News

Actions

Company using surveillance in the air to help police fight crime

Posted at 6:00 AM, Jun 28, 2017
and last updated 2017-06-28 06:28:05-04

With increasingly cheaper surveillance popping up on lampposts, buildings and traffic lights, a new piece of sophisticated aerial surveillance has arrived during a time when people are now used to being recorded.

"The murder is actually going to occur here in this alleyway, these are 3 cars and the murderer, in their last pre-murder meeting," said Ross McNutt, creator and CEO of the Community Support System, as he explained the process of how he uses his system to catch criminals.

"This is a protection car in the yellow, this is your shooter in red, this is a getaway car in the red, and this is another protection car in blue," he said as he went through the map, breaking down the crime scene video frame by frame.

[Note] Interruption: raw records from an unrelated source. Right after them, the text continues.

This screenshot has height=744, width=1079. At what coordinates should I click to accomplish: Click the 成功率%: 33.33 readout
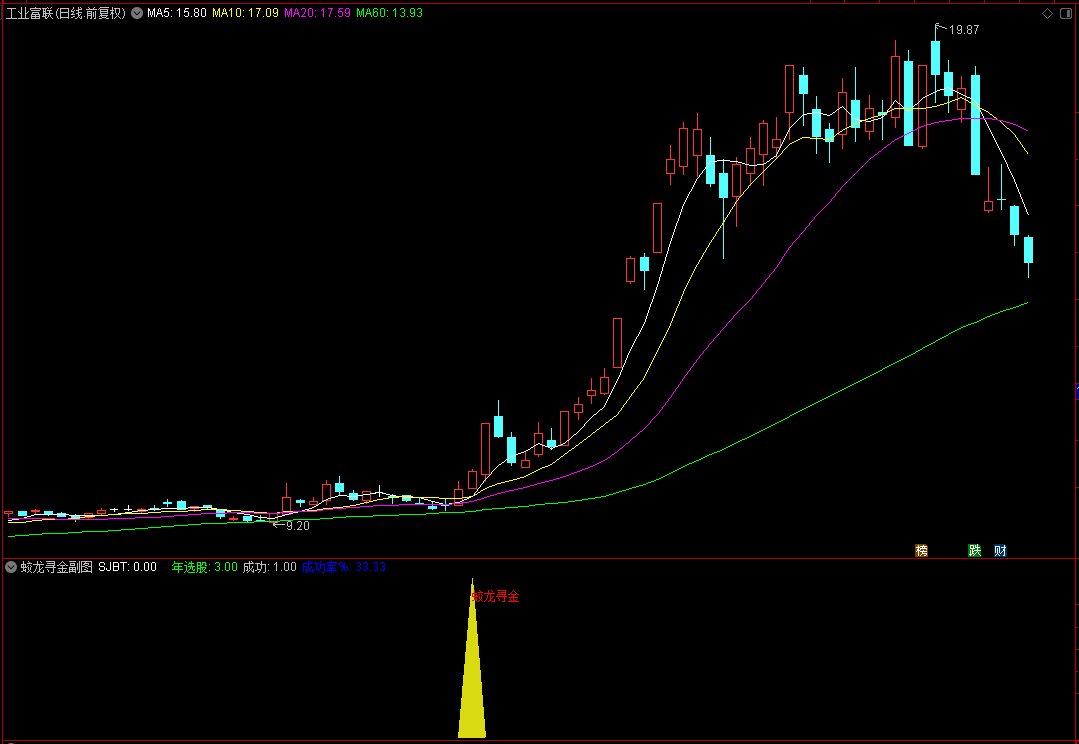click(x=343, y=567)
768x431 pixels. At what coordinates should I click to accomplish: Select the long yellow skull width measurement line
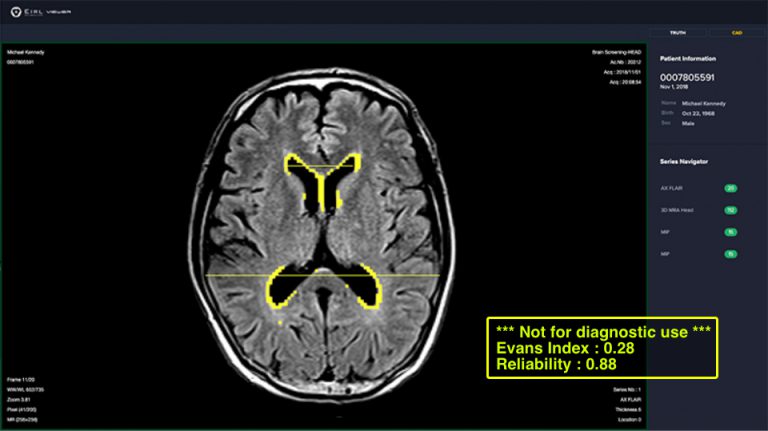[x=322, y=276]
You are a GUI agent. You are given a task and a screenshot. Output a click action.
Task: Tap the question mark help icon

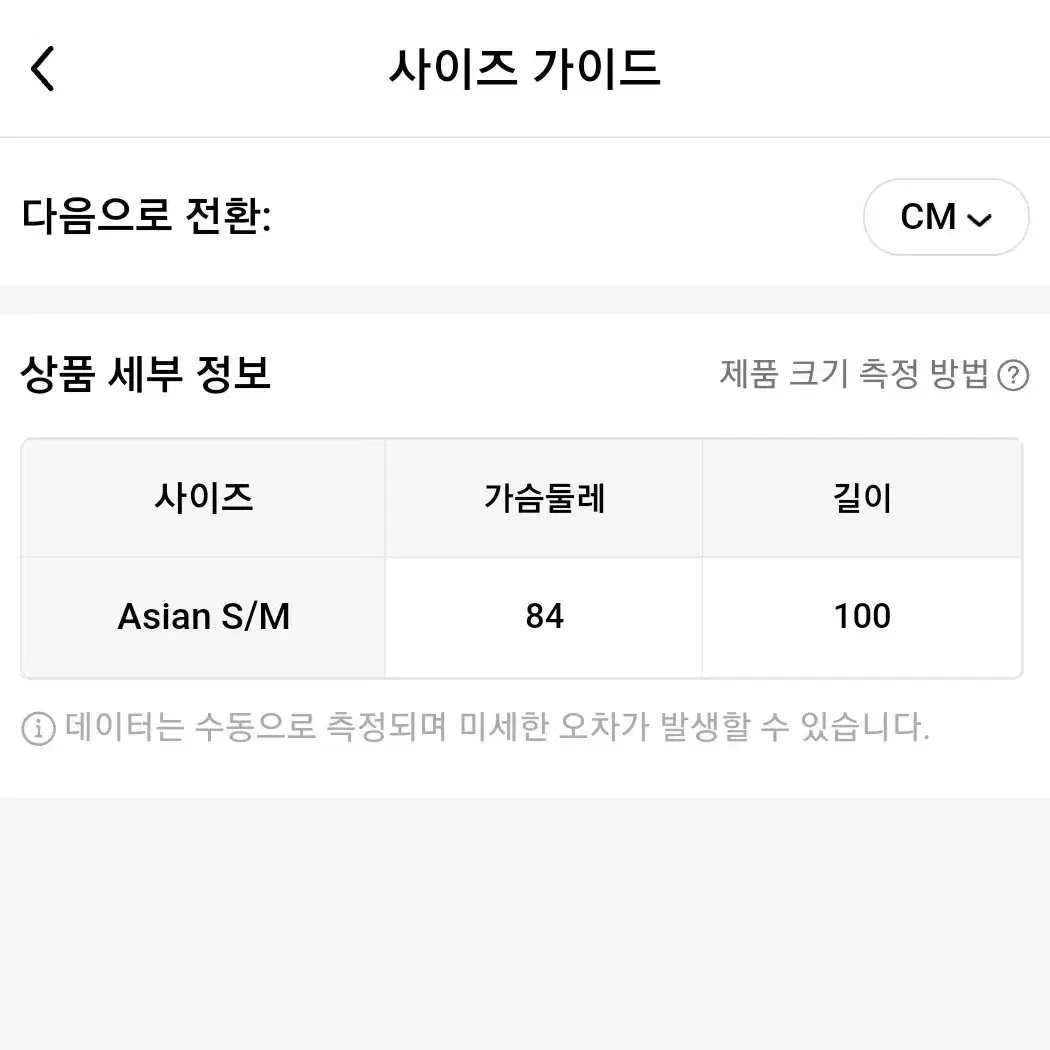[1012, 375]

A surveillance plane flies 25,000 feet in the air, high above high-crime neighborhoods to film everything below, then the technology lets police pull footage after a crime occurs and try to recreate where the perpetrators came from on their way to the scene and where they fled to afterward.

McNutt created the tool while he was in the Air Force and it was first used in Iraq, but now he's brought it to the US for civilian use and it's the only one of its kind.

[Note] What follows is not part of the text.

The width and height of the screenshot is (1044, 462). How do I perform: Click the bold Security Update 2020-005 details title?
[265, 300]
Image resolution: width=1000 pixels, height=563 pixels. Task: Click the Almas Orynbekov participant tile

"What our objective was in Iraq, was to be able to follow people to and from the IED explosions to see who was planning the bombs," he said. "We can capture up to 32 square miles of the city."

In cities like Compton and Baltimore, the system has helped police catch criminals almost immediately after the crime is committed.

"We can identify the people that were at the scene of a major crime, typically violent crime," McNutt said.

But not everyone, like Cleveland's Art McKoy from Black Man's Army thinks it's a good idea.

"It can be very scary when it comes to the privacy of ordinary citizens," said McKoy.

Community leaders and the ACLU in some of these cities say the surveillance is based on profiling, focusing only on inner city neighborhoods.

"The inner city, the black community, has been burned by these cameras so much," he said.

But McNutt stands by his mission.

"There are too many people in our inner cities being shot, killed, murdered and we felt this system could help solve what would otherwise be unsolvable crimes," he said.

News 5 reached out to Cleveland police to see if they will bring their system to Northeast Ohio, they said they have not heard of the program before and have no plans to utilize it anytime soon.